== Segment start ==
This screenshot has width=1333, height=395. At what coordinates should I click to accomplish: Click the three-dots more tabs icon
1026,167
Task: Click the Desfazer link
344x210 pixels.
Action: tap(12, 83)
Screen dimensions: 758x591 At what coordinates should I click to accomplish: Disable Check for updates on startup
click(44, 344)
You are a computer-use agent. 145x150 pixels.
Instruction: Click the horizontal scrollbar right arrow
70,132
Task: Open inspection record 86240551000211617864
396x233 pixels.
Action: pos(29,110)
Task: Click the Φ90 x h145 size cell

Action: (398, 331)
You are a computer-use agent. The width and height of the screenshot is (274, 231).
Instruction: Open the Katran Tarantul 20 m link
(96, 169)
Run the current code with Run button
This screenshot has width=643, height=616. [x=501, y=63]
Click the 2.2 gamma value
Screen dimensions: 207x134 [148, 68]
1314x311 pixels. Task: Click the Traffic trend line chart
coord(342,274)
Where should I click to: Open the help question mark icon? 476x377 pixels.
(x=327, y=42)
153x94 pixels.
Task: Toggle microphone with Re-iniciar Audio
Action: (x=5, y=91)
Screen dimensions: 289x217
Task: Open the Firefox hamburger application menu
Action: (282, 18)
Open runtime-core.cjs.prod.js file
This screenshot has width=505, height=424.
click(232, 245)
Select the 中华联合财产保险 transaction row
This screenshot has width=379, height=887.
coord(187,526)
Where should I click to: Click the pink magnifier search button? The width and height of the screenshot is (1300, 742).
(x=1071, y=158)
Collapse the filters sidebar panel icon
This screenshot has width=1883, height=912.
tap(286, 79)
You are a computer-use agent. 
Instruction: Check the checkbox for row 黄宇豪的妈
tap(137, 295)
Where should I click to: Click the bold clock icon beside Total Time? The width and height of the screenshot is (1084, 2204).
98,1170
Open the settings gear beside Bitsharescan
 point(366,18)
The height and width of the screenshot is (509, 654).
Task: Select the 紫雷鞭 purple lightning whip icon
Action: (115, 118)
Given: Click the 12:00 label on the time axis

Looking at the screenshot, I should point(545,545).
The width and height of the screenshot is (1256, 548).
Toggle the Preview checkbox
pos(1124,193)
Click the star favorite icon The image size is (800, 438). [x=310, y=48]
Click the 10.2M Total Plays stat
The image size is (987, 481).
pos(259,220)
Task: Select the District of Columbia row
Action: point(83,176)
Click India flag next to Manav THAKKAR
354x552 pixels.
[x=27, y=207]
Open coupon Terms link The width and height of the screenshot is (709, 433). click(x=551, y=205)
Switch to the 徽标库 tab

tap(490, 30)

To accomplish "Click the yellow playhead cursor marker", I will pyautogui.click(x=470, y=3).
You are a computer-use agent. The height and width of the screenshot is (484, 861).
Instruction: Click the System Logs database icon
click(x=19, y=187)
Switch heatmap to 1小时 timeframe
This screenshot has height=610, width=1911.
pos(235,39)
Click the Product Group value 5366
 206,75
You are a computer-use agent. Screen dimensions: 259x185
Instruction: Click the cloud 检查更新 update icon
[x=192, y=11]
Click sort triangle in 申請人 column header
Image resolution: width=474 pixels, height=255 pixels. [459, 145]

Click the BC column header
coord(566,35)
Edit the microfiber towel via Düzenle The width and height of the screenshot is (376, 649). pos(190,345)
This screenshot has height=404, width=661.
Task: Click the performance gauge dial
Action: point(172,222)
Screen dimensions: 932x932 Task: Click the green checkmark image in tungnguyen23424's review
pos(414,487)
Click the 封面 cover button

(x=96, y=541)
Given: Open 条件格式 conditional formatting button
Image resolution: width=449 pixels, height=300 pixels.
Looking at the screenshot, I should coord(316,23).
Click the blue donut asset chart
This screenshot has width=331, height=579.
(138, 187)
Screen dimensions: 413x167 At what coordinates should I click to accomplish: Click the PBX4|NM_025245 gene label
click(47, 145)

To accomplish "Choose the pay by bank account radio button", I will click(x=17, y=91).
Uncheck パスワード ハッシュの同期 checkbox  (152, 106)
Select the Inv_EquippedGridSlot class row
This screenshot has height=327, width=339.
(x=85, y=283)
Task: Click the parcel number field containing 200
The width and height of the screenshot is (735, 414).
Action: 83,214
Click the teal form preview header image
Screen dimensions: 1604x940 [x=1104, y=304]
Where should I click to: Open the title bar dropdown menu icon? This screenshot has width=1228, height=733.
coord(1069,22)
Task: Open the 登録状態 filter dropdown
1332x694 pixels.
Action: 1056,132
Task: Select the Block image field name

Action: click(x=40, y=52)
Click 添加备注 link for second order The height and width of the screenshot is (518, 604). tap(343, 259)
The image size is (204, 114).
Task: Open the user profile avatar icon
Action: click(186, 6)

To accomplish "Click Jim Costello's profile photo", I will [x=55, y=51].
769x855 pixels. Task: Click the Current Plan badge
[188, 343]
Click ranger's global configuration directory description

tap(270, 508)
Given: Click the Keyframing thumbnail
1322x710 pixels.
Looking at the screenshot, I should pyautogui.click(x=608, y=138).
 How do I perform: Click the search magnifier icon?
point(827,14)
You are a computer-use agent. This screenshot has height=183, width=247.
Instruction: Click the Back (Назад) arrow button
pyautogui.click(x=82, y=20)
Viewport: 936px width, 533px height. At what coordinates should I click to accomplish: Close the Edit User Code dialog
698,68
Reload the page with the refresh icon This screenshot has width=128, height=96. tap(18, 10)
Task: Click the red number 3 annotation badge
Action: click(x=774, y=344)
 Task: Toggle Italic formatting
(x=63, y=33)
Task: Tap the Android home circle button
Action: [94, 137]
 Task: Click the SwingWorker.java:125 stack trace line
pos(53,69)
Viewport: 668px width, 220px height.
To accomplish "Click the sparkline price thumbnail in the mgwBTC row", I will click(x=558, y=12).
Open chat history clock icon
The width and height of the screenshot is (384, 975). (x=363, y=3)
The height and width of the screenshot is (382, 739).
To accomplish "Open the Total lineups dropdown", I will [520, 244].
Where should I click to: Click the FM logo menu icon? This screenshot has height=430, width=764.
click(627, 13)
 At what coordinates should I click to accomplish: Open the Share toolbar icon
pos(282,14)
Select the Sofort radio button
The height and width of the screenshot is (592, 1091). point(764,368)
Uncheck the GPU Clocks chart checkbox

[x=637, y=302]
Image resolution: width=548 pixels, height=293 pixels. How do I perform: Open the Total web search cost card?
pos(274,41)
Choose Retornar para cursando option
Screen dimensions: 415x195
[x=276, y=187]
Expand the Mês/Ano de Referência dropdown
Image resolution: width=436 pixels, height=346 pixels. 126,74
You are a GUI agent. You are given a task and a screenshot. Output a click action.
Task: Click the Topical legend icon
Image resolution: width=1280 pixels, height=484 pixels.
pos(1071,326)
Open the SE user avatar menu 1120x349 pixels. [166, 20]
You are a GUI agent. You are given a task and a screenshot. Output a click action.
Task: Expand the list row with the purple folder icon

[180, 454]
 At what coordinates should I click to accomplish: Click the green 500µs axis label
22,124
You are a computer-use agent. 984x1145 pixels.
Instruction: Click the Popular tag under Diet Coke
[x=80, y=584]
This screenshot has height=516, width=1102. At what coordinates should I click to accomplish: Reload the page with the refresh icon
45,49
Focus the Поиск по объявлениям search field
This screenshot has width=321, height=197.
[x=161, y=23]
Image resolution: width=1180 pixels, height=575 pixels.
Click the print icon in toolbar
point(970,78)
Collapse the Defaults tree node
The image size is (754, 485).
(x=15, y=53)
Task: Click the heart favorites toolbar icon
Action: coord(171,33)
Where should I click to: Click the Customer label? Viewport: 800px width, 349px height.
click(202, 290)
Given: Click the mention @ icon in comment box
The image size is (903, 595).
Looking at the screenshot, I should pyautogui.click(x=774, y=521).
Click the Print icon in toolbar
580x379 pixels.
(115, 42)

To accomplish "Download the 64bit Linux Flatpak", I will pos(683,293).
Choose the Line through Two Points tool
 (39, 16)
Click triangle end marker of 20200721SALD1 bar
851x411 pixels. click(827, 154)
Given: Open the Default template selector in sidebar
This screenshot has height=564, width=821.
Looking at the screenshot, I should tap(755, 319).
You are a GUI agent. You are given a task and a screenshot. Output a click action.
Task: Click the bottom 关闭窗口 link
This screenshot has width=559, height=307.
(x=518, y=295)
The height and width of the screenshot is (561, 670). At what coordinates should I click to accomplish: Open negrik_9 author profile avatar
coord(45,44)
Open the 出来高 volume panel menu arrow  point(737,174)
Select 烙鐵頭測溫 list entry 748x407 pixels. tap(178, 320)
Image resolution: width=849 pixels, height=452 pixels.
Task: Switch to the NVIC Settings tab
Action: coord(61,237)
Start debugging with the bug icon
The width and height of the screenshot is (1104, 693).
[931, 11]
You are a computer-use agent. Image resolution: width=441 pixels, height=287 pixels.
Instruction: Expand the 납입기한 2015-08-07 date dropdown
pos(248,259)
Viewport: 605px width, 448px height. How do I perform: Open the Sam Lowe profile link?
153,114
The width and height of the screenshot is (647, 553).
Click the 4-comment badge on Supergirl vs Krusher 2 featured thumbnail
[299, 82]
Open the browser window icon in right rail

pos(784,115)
== Segment end ==
PROBLEM DETAILS: Only the lines from the one that contains "Task: Click the bottom 关闭窗口 link" to the end of the entries above should be given again, exactly and in full.

RESULT OF THIS EXERCISE:
Task: Click the bottom 关闭窗口 link
This screenshot has width=559, height=307.
(x=518, y=295)
The height and width of the screenshot is (561, 670). At what coordinates should I click to accomplish: Open negrik_9 author profile avatar
coord(45,44)
Open the 出来高 volume panel menu arrow  point(737,174)
Select 烙鐵頭測溫 list entry 748x407 pixels. tap(178, 320)
Image resolution: width=849 pixels, height=452 pixels.
Task: Switch to the NVIC Settings tab
Action: coord(61,237)
Start debugging with the bug icon
The width and height of the screenshot is (1104, 693).
[931, 11]
You are a computer-use agent. Image resolution: width=441 pixels, height=287 pixels.
Instruction: Expand the 납입기한 2015-08-07 date dropdown
pos(248,259)
Viewport: 605px width, 448px height. How do I perform: Open the Sam Lowe profile link?
153,114
The width and height of the screenshot is (647, 553).
Click the 4-comment badge on Supergirl vs Krusher 2 featured thumbnail
[299, 82]
Open the browser window icon in right rail

pos(784,115)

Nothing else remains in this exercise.